RMC
Sciences Nature

Saint-Malo: un nouveau bateau-usine symbole de la pêche intensive fait polémique

placeholder video
La Compagnie des pêches de Saint-Malo a investi dans un bateau considéré comme le plus grand chalutier du monde. Sur place, petits pêcheurs, associations et élus sont dans l'incompréhension et manifestent contre la folie des grandeurs.

Polémique en Bretagne autour du nouveau navire de la Compagnie des pêches de Saint-Malo. Pour remplacer un chalutier vieillissant, l’entreprise a investi 15 millions d’euros sur l’Annelies-Ilena, propriété d'un armement néerlandais, considéré comme le plus grand chalutier du monde avec ses 145 mètres de long.

Un bateau usine, capable de pêcher 400 tonnes de merlan bleu par jour, transformé directement à bord en pains de poissons surgelés, destinés in fine à être transformés en bâtonnets de surimi dans une usine à Saint-Malo.
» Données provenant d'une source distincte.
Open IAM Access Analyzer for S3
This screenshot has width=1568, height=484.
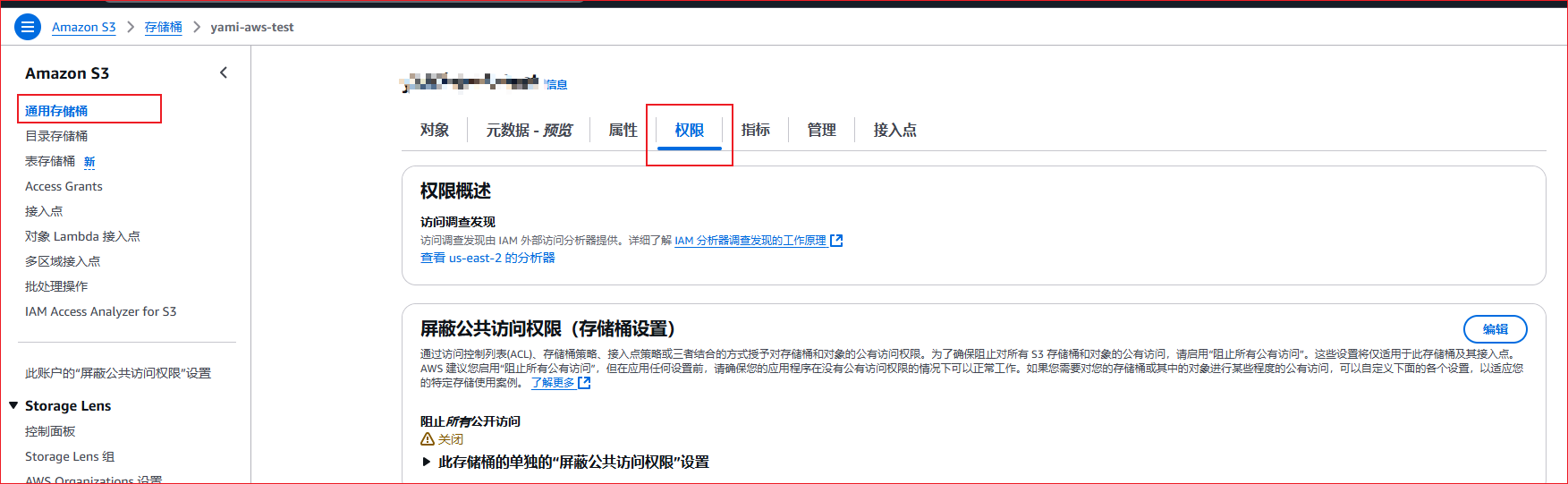[x=100, y=311]
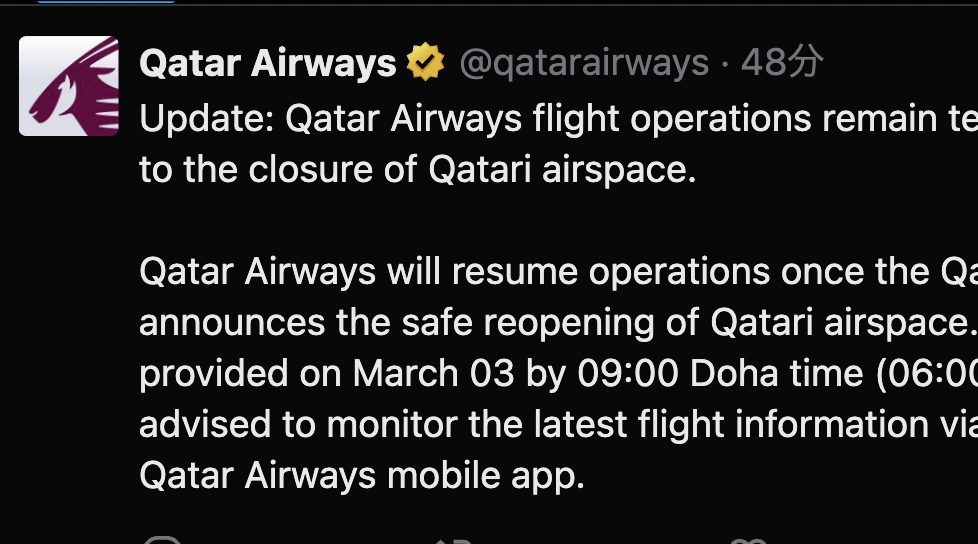Click the 'announces the safe reopening' line
This screenshot has width=978, height=544.
pos(558,322)
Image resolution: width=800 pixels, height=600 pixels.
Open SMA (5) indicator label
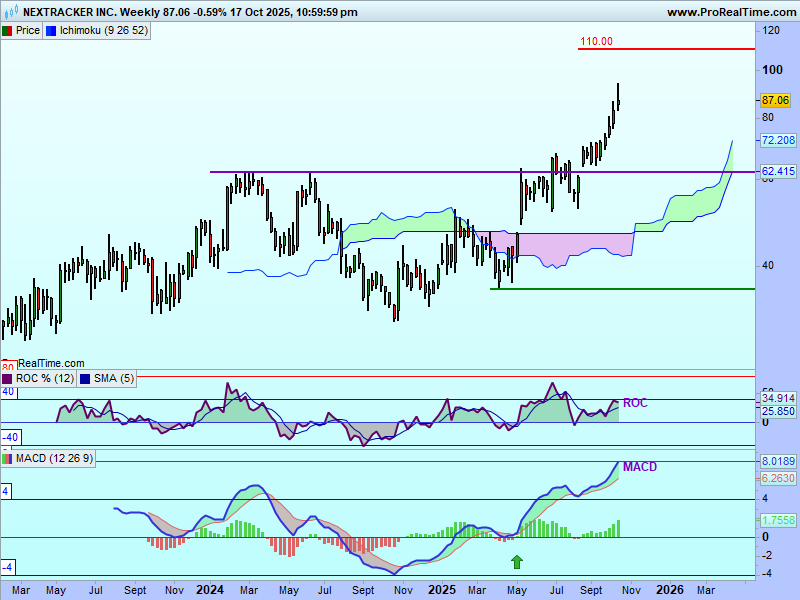(x=113, y=378)
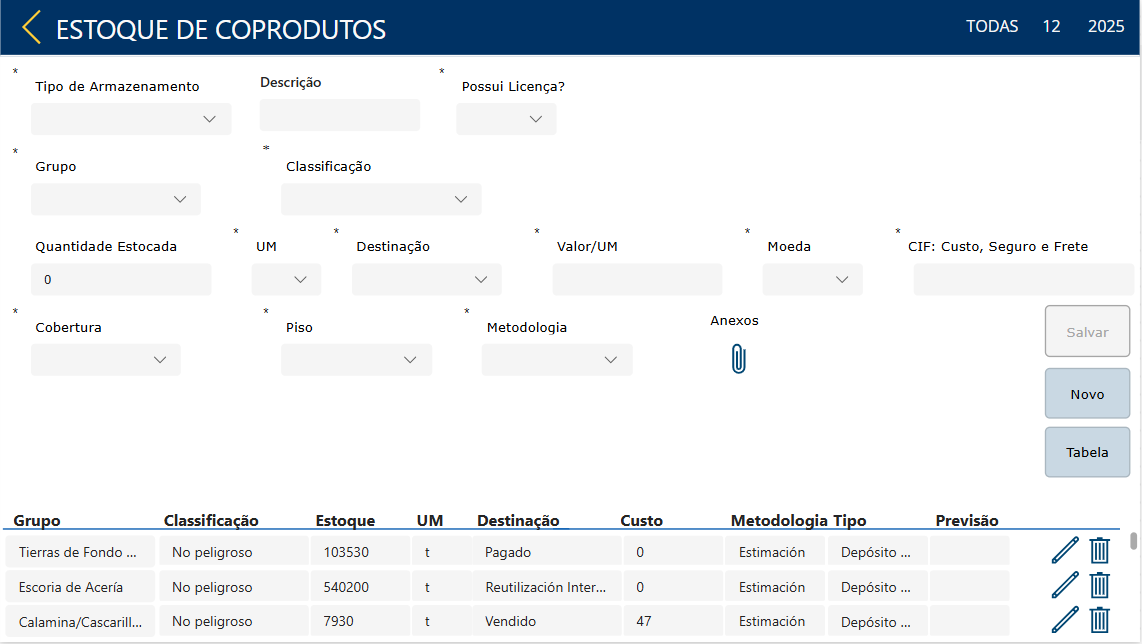Click the Quantidade Estocada input field
The height and width of the screenshot is (644, 1142).
tap(121, 280)
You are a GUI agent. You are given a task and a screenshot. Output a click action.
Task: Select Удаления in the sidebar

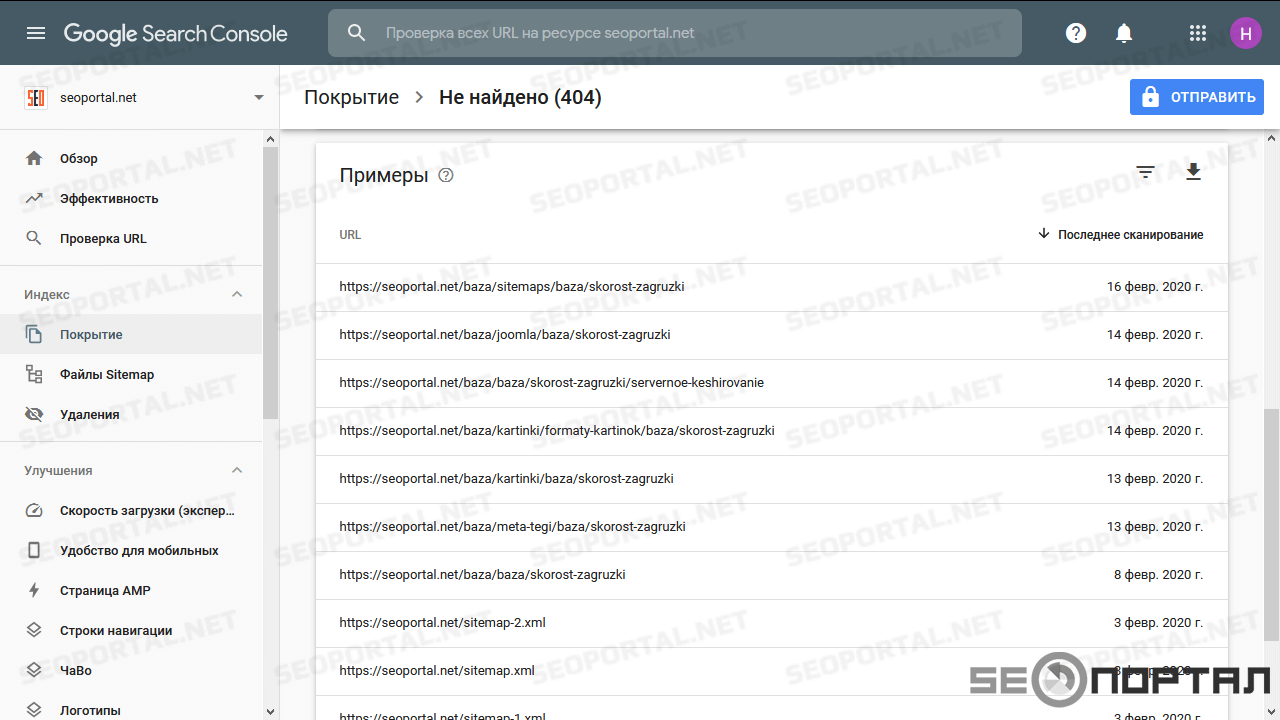point(89,414)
Pour ses détracteurs, c’est un symbole de la course au gigantisme de la pêche industrielle.

Un navire si grand que ses dimensions ne lui permettent pas de pénétrer dans le port de Saint-Malo. Il débarquera sa production aux Pays-Bas, avant qu'elle soit ramenée par conteneurs à Saint-Malo pour fabriquer 3.000 tonnes de surimi par an.

Un gigantisme qui interpelle

Des associations environnementales et des pêcheurs artisanaux sont venus manifester ce jeudi sur le port de Saint-Malo. Cette folie des grandeurs inquiète Nathan, pêcheur à son compte.

"Quand je vois qu'on arrive à ça alors que nous, on nous limite nos quotas... J'ai le droit à 100 kilos par jour de maquereau... Il me faudrait 70 ans pour pêcher ce qu'ils pêchent en une journée", illustre-t-il.

Pêche: manifestation au port de Saint-Malo le 15 février
Pêche: manifestation au port de Saint-Malo le 15 février © RMC

Si ce chalutier n'appartient pas totalement à la compagnie des pêches de Saint-Malo et ne va pas pêcher le même poisson que Nathan, c’est tout un modèle économique qui est critiqué. Notamment par l’association de lutte contre la destruction de l'océan "Bloom", qui insiste sur l'incohérence de l'acheminement de cette pêche depuis les Pays-Bas. "Tout ça pour fabriquer du surimi industriel. Est-ce que le surimi industriel permet la souveraineté allimentaire? Non", tacle Laëtitia Bisiaux, de l'association.

Des élus et associations qui lancent un appel au président de la région Bretagne, Loïg Chesnais-Girard, car la feuille de route sur la politique de la pêche dans la région doit être approuvée ce vendredi au Conseil régional.

"Il n'y a pas de concurrence directe avec les navires côtiers"

Mais les opposants se trompent de cible, estime de son côté Philippe Orveillon, président du comité des pêches d’Île-et-Vilaine. "C'est un modèle qui paraît gigantesque comme ça, mais le bateau pêche dans des zones très éloignées des côtes", tente-t-il de rassurer.

"Il n'y a pas de concurrence directe avec les navires côtiers. C'est très suivi, il y a des quotas européens qui sont attribués à ces bateaux-là", rappelle-t-il.

La Compagnie des pêches de Saint-Malo assure que ce nouveau navire pêchera la même quantité de poisson qu’avant.